One bloke was astonished during one of his evacuations to hear a thud in the bowl which turned out to be a marble he'd swallowed as a child.
 
Some years back, after one of the freak storms that swept across Britain, a very large tree near to where I live was toppled. This tree must have been at least 30 feet high, had a huge canopy and must have also had quite an extensive root system. Unfortunately I can't remember the species. It may have been a Maple. It was a real beauty anyway. In due course it was cleared away as were other trees that were damaged to the extent that they were no longer safe. However the strange thing about this particular tree was that it was removed in such a way as to remove any trace of it ever having being there! I used to pass this tree every day. I still pass the same spot now. Not a twig or leaf was left behind. The ground was perfectly covered with grass that looked the same as the grass growing several metres away. If the root ball had been removed, the hole must have been so perfectly filled that no subsidence has occured to this day. I saw the tree when it was standing and when it had fallen (I saw the roots!). When it was taken away it was as though a large mature tree had never stood on that site.

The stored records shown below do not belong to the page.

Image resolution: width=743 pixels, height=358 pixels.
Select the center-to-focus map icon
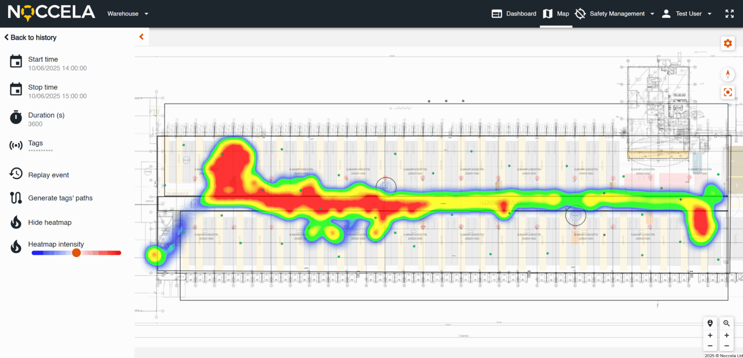728,92
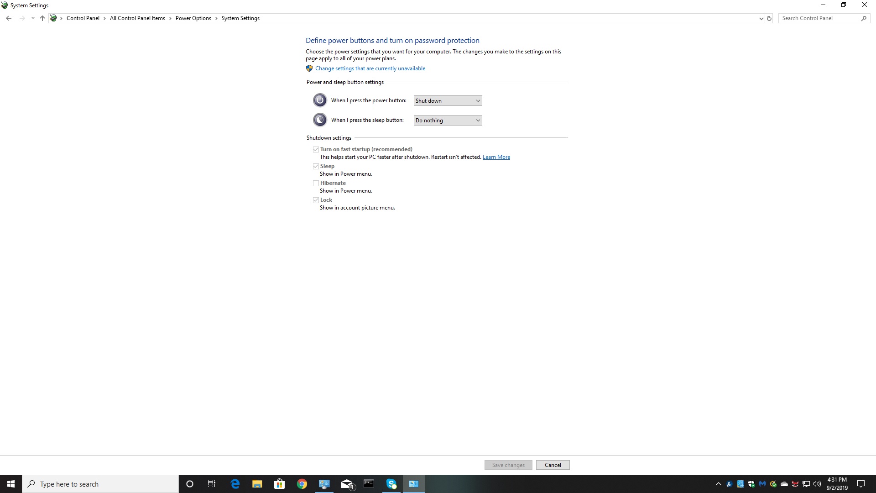876x493 pixels.
Task: Click the Edge browser icon in taskbar
Action: (234, 484)
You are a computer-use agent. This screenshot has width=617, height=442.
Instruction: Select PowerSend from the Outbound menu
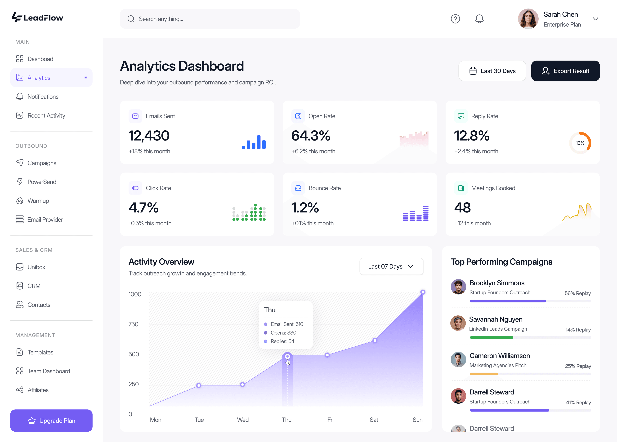(42, 182)
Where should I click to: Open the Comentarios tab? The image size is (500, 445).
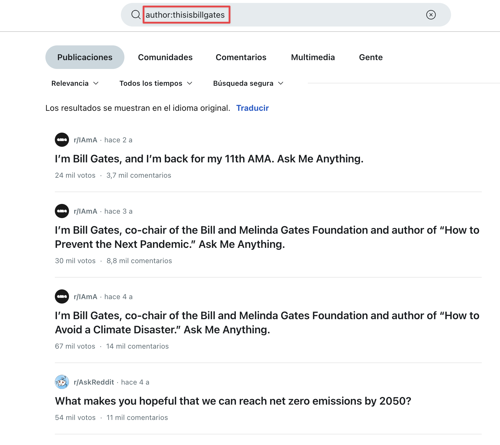pos(241,57)

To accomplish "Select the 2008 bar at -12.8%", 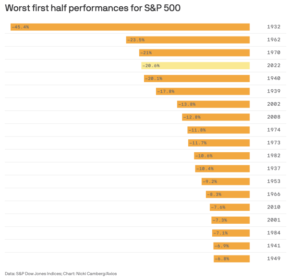I will [216, 117].
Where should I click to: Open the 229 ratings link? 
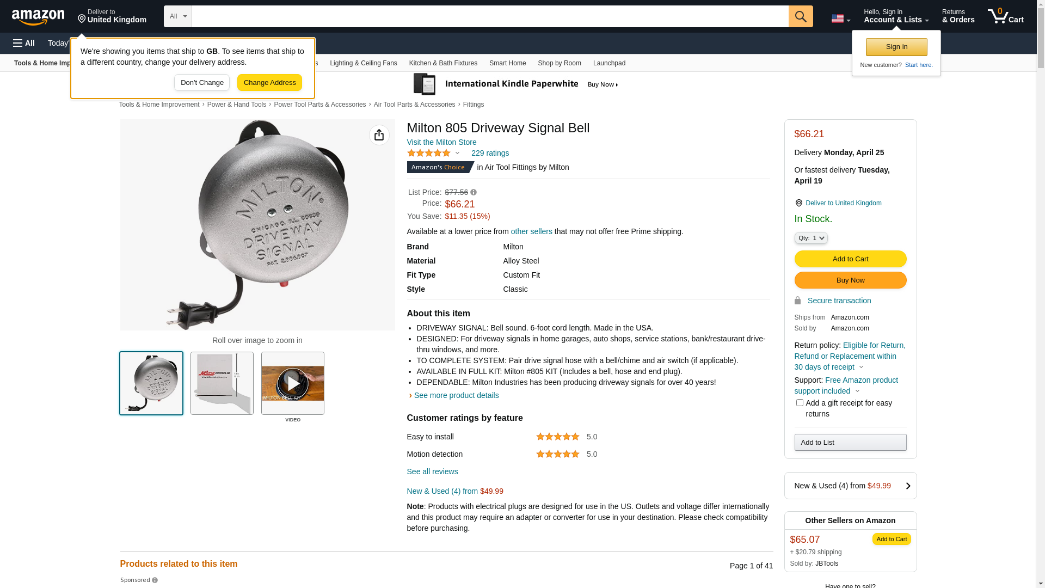(x=490, y=154)
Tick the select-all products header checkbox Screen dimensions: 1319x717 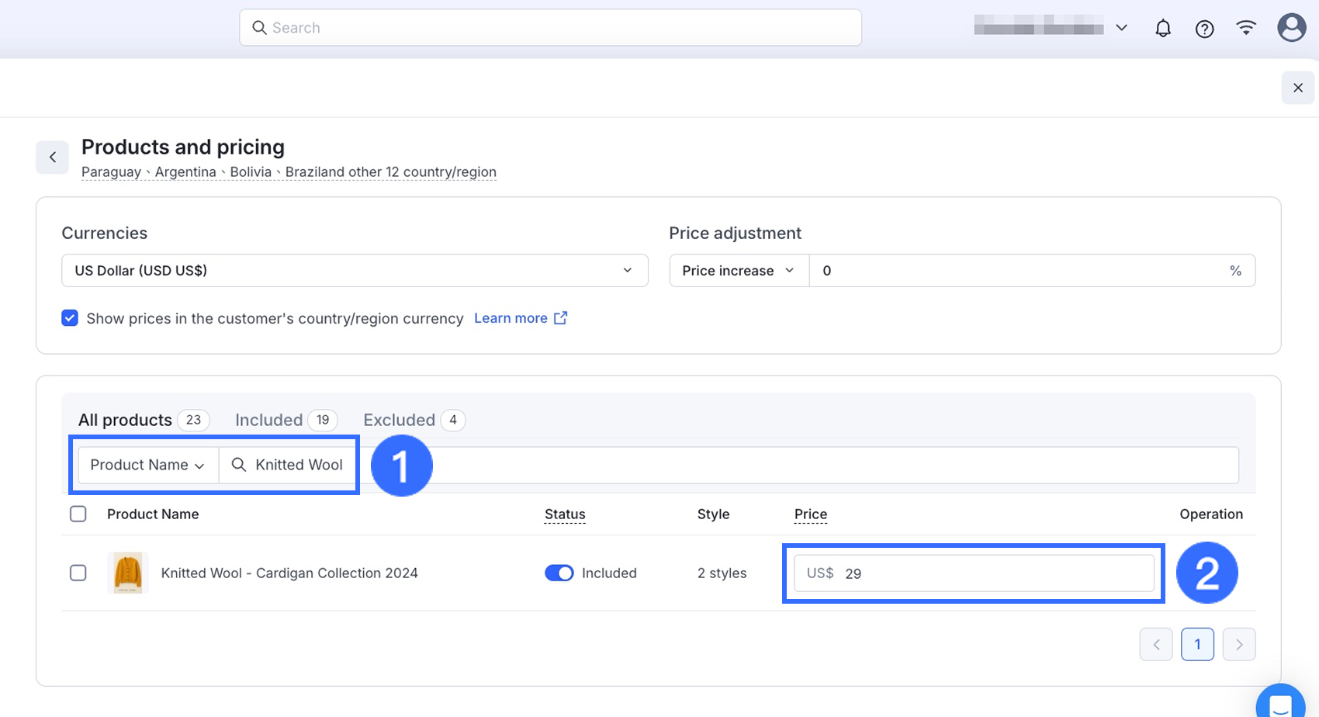click(x=78, y=514)
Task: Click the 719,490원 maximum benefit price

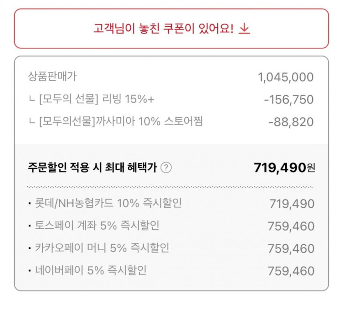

The Teenager likes it if I walk to school with her on my days off, and we have a regular route through the neighbourhood. Back before lockdown, we were just passing one particular spot when I suddenly realised that the tall conifer that normally stood there had gone. There would only have been about 3 days between trips, and when I looked back at the verge, you could see that the ground had been disturbed - there was soil there rather than grass - but no stump, no roots, nothing to say that this had been a 10-year-old-plus tree the previous week.

To be fair, it had been planted about 8 feet in front of somebody's front window, so I'm not surprised they wanted it gone, but it was that moment of realising, "Hang on, something big is missing here!"
 
The Teenager likes it if I walk to school with her on my days off, and we have a regular route through the neighbourhood. Back before lockdown, we were just passing one particular spot when I suddenly realised that the tall conifer that normally stood there had gone. There would only have been about 3 days between trips, and when I looked back at the verge, you could see that the ground had been disturbed - there was soil there rather than grass - but no stump, no roots, nothing to say that this had been a 10-year-old-plus tree the previous week.

To be fair, it had been planted about 8 feet in front of somebody's front window, so I'm not surprised they wanted it gone, but it was that moment of realising, "Hang on, something big is missing here!"

On a corner with a big grass verge near 'ere there was a really huge tree, possibly a lime, which cast a shadow over the nearby OAPs' bungalows for most of the day.

I used to think 'That's too big!' and think it should be, if not felled, at least heavily trimmed.

Last autumn workers came and cut it down completely, which I thought a shame. Now there's not even a stump, just a patch of soil.

It's still on Google Maps so here's a snap of it on there.
I must have been concentrating on the big tree all that time because I don't remember the other nearby ones!

big tree.jpg
 
Remember the clip on It'll Be Alright On The Night when a chap wanted to plant tree in a village, but couldn't find where the last one was he planted ? " We could ask at the Post Office - I met the gentleman twice, once in '63 and once in '70 and he might have noticed which way I went"

 
Remember the clip on It'll Be Alright On The Night when a chap wanted to plant tree in a village, but couldn't find where the last one was he planted ? " We could ask at the Post Office - I met the gentleman twice, once in '63 and once in '70 and he might have noticed which way I went"

He hadn't lost a tree, he'd lost a whole village! :rollingw:
 
There was a huge monkey puzzle tree at our local park on which all the kids played happily. One day I fell out of it on my face and broke my nose. (I went home in great pain and was punished for climbing- I was a girl, you see!)

As I wasn't taken to a doctor, and the broken nose only became apparent after some appalling facial swelling went down, nobody outside my friends and family knew about this accident. But I was certain it was my fault when I heard that the tree had been cut down some weeks later, and when I could bring myself to visit the spot, there was no trace at all of it.

I sometimes walk past and still miss that tree.
The tree I fell out of was most likely actually a banyan. It was known locally as the 'Monkey Tree' which is probably why I thought it was a monkey puzzle tree.

Here's a respectable How Stuff Works web page about them -
The Mighty Banyan Tree Can 'Walk' and Live for Centuries

Seems the tree can spread out through its roots into the area around it, creating a little forest.

The mystery of the felling of our treasured Monkey Tree is solved: I reckon it was too close to the road behind the fence and might have started digging it up.